Alternate answer: just click any icon.
- Comment on Extreme screen glare 3 weeks ago:
Investing in good blinds can help with this. If you picture strings and plastic or wooden panels that can get wrecked by kids or pets (or sometimes wreck the kids or pets), blind technology has come a long way since then.
I got some dual layer ones where one layer is zebra stripe transparent/translucent and the other layer is blackout. Balanced such that I just need to lift or lower it and it stays put where I let it go. Helps with the heat, too.
- Comment on Top-selling video games ever (2025) 3 weeks ago:
Yeah, I agree that, as far as f2p monetization models go, neither approach is bad on its own. I even liked the LoL one as I found it helped limit the choices right now so I didn’t have to pick out of like 100 characters, while still allowing for getting ones you liked, for free even if you were patient (and I was). HotS used the same model iirc.
But Blizzard displayed unbridled greed and contempt for their users for how they handled that. It really should have led to a landmark case regarding consumer rights when purchasing a license to play a video game and rules for clauses like “we can change this agreement whenever we want”.
- Comment on Top-selling video games ever (2025) 3 weeks ago:
The difference is that I did buy the first game (at a AAA price even, iirc) but then they got rid of it when they released the second one and gave a big middle finger to anyone that gave them money for the first.
Doesn’t really affect me personally, since I’d already decided to stay away from anything they offered for other reasons, but just another thing on the pile, though I hadn’t realized they then added a “oh but you can purchase the full thing again option” and thought that it worked more like DOTA2 for monetization (where all characters are free all the time and they monetize it with cosmetics and the plus subscription that gives data on the meta in game) rather than the LoL model.
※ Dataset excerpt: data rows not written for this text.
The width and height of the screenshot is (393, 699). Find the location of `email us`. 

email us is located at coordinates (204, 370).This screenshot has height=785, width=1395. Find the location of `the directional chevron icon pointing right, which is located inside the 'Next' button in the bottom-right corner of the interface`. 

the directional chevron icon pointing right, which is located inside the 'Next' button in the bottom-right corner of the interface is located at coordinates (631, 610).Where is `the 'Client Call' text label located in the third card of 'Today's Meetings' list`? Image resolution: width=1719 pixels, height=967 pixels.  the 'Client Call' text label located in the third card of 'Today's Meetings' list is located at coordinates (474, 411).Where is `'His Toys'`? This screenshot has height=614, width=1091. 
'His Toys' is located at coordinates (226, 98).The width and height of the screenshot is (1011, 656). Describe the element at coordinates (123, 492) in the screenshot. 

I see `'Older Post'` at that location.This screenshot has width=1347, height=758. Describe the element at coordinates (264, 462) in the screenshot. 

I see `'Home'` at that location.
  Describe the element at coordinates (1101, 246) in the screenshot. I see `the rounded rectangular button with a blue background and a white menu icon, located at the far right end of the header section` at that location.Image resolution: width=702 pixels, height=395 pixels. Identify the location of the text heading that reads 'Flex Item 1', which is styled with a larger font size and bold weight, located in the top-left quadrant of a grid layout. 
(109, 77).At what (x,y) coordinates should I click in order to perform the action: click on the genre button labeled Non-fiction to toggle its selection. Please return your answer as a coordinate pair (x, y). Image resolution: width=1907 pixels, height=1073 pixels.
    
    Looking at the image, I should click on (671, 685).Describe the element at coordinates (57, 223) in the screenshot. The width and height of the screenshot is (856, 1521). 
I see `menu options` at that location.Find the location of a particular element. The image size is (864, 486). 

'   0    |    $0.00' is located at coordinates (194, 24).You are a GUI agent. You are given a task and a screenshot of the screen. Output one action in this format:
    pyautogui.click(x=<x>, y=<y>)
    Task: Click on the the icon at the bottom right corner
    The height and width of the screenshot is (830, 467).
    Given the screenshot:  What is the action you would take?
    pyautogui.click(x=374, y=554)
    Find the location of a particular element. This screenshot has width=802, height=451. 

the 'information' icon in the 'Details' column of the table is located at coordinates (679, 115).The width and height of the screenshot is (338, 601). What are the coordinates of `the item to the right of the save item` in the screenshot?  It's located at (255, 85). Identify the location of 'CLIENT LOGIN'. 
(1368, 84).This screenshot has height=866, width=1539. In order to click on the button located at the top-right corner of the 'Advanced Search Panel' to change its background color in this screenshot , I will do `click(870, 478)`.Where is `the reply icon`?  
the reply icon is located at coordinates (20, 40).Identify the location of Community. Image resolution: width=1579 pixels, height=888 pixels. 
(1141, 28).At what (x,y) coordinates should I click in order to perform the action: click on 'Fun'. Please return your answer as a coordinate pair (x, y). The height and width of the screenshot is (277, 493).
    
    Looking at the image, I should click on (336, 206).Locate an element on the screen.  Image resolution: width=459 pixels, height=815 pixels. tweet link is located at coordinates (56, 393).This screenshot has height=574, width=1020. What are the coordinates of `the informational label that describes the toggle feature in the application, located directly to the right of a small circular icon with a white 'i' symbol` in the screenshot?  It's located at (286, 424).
- Comment on Top-selling video games ever (2025) 3 weeks ago:
Ah so activision (blizzard) made a game that people paid for, then replaced it with a f2p version, then added the ability to buy a bunch of the paid shit in a bundle? Can’t say that surprises me if it is the case; they made it pretty clear how out of touch they were the moment their rep asked “don’t you have phones?” as if “can I buy and play this?” was the only question any gamer had.
- Comment on Think Bold 3 weeks ago:
Sounds like you’re just feeding neighbouring kids to wolves.